African Journal of
Biotechnology

  • Abbreviation: Afr. J. Biotechnol.
  • Language: English
  • ISSN: 1684-5315
  • DOI: 10.5897/AJB
  • Start Year: 2002
  • Published Articles: 12496

Full Length Research Paper

The reactivity of CysF9[93]β sulphydryl group of des-HisHC3[146]β human haemoglobin A

J. Oyebamiji Babalola1*, N. Adesola Babarinde2 and A. Idowu Adeogun3
1Department of Chemistry, University of Ibadan, Ibadan, Nigeria. 2Department of Chemical Sciences, Olabisi Onabanjo University, Ago Iwoye, Ogun, Nigeria. 3Department of Chemistry, University of Agriculture, Abeokuta, Nigeria.
Email: [email protected]

  •  Accepted: 05 September 2011
  •  Published: 31 October 2011

Abstract

The pH dependence of the second order rate constant of the reaction of 5,5′-dithiobis(2-nitrobenzoate) (DTNB) with CysF9[93]β sulphydryl group of human haemoglobin A at 50 mmol dm-3 is complex. The removal of the terminal HisHC3[146]β of haemoglobin A by enzymatic cleavage with carboxypeptidase A breaks the salt bridge between HisHC3[146]β and AspFG1[94]β and reduces the strain on CysF9[93]β sulphydryl group. The pH dependence profiles of the second order rate constant for the reaction of DTNB with CysF9[93]β sulphydryl group of the modified haemoglobin A derivatives at 50 mmol dm-3 became simple with significant reduction in the reaction rates contrary to expectations. The implication is that CysF9[93]β becomes occluded and hence less reactive.
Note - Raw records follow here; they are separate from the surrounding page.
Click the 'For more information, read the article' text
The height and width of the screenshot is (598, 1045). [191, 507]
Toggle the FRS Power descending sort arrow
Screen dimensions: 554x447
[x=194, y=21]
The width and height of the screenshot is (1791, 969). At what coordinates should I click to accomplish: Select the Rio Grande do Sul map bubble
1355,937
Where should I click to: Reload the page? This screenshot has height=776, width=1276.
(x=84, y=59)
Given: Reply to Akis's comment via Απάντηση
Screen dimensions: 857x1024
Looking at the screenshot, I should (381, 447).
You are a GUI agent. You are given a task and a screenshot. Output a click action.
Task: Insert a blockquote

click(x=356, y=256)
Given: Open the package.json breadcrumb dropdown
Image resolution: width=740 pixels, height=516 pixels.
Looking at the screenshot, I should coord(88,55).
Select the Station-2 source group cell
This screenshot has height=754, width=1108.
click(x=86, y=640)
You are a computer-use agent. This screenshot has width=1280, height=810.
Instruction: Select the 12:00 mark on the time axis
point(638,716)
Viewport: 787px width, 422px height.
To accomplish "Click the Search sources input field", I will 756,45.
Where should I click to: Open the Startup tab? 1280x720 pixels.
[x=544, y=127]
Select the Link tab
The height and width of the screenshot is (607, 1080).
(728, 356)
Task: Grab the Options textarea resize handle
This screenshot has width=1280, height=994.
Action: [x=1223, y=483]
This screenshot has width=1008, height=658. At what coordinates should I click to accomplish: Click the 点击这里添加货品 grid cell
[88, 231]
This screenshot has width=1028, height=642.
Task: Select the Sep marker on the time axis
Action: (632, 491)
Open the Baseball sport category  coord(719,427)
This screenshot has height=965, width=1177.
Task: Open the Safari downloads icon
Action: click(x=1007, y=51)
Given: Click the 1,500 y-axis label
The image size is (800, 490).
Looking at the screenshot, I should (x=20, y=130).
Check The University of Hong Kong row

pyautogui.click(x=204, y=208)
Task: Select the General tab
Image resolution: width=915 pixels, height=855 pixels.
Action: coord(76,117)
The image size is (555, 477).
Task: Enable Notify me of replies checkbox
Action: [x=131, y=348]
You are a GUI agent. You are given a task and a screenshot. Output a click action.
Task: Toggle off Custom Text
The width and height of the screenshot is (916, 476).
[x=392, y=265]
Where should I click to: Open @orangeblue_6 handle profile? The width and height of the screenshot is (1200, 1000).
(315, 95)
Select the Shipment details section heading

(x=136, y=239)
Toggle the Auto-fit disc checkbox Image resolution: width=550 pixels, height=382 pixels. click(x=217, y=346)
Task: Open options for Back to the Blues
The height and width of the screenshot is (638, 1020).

The mean pKas of the ionizable groups linked to the reactivity of CysF9[93]β sulphydryl group of des-HisHC3[146]β human haemoglobin A were 5.52 ± 0.01 and 8.29 ± 0.1. These values are assigned to HisH21[143]β and CysF9[93]β amino acid residues, respectively.

 

Key words: Haemoglobin, CysF9[93]β, carboxypeptidase A, 5,5′-dithiobis(2-nitrobenzoate), salt bridge.